→ Records for the exercise
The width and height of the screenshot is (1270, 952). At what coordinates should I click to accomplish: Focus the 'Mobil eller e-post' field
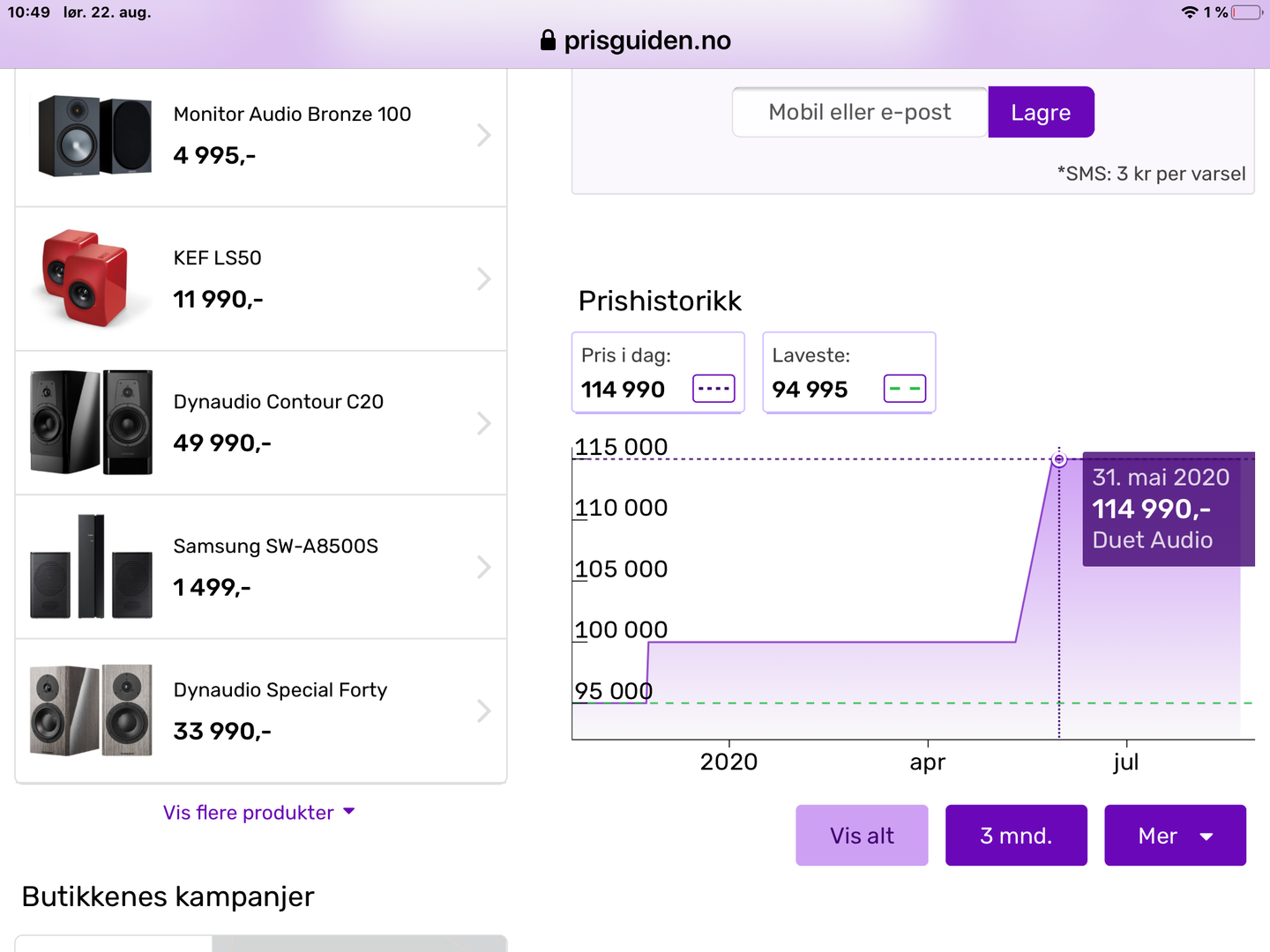[x=860, y=112]
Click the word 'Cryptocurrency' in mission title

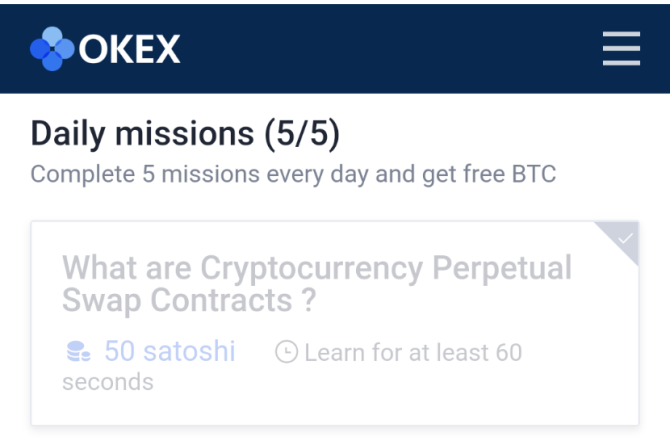[311, 268]
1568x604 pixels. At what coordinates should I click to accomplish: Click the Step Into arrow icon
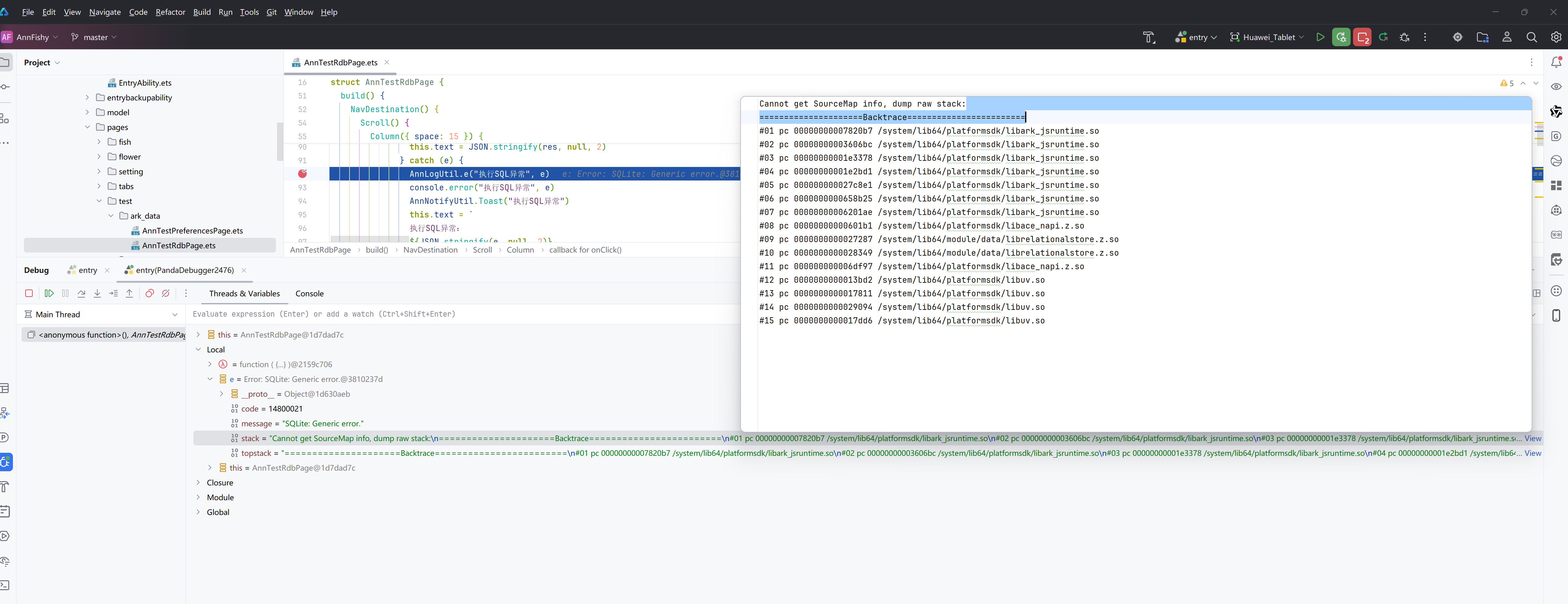coord(97,294)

→ Short task
Report each line of the rows above that contains the string "accomplish". Match case exactly.

→ Answer to the problem
The width and height of the screenshot is (1270, 952). At what coordinates should I click to accomplish: Focus the 'Mobil eller e-post' field
1568x604 pixels. At what coordinates should I click to accomplish: Click the Step Into arrow icon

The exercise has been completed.